O encanto das músicas continua com um brilhozinho nos olhos, convida-se o Sr. Presidente (e os seus assessores) a entrar e pôrem-se à vontade, para podermos à beira-rio viver a beleza de uma Lisboa que amanhece.
Se agora a revolução é uma criança, há muito mais para fazer, e relembrar que só há liberdade quando houver a paz, o pão, habitação, saúde, educação, para toda a gente ouvir, já que o Coro das Velhas leva os seus gritos bem alto, e traz o povo que canta e salta para junto ao palco. É em festa total que cantamos o 1º dia do resto das nossas vidas e quatro quadras soltas, por entre dois regressos ao palco e a aclamação total, de um mar de gente que ali se reuniu.
Apenas mais um concerto de Sérgio Godinho, com tudo o que isso tem de bonito e alegre.
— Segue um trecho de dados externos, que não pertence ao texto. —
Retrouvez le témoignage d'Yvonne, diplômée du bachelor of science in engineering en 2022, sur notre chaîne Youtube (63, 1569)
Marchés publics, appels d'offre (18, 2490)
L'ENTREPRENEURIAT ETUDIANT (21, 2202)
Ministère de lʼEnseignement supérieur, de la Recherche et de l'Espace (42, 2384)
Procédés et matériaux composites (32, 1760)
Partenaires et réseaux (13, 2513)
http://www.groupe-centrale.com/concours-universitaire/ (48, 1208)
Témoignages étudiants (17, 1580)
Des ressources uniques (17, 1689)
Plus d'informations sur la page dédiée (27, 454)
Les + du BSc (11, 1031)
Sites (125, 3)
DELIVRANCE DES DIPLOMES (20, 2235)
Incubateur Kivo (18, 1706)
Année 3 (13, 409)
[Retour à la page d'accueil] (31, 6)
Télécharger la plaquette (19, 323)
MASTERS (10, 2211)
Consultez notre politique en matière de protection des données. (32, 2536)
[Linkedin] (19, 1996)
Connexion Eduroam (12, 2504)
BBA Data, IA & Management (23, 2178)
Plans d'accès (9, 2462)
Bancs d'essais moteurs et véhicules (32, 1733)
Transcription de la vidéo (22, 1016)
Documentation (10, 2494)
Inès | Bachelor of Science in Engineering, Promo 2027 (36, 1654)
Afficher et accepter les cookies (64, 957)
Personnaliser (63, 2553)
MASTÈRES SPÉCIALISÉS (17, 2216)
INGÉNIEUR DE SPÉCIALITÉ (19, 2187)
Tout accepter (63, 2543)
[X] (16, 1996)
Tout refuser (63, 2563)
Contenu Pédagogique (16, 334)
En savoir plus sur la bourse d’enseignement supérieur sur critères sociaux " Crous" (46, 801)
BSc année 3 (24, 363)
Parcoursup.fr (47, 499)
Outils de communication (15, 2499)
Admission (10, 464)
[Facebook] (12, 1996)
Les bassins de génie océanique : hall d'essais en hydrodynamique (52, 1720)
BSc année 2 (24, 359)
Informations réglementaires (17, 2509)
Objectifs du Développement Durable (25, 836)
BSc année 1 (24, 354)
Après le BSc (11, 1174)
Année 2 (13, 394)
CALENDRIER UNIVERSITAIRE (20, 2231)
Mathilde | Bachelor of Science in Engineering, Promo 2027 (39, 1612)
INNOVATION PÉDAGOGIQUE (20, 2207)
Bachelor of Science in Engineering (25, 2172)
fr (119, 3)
Após a saída de muitos dos convivas, que já se fazia tarde, o fim de festa estava reservado à Tora Tora Big Band. Ainda assim, foram muitos os que ficaram e puderam dançar e entrar no espírito desta grande banda (pudera, com 12 músicos em palco) que o é de mais que uma forma. Eles vêm do Brasil e da América, da Alemanha e da Dinamarca, vêm de todo o mundo para nos dar música para dançar: e conseguem-no. Ou pelo menos deixam todos bem dispostos, que o cansaço já não permite muito mais. Liderados por Francesco Valente no baixo, um italiano que também toca nos Terrakota (assim como o baterista David Rodrigues e o percussionista Junior), a banda apoia-se fortemente na secção de metais, composta por 7 elementos, numa constante dança no palco. De destacar também o pianista, que nalgumas músicas assumia o centro do palco para nos brindar com uma actuação no acordeão.
O som Tora Tora mandou-nos para casa com um sorriso nos lábios e a vontade de prosseguir com a festa, umas horas depois.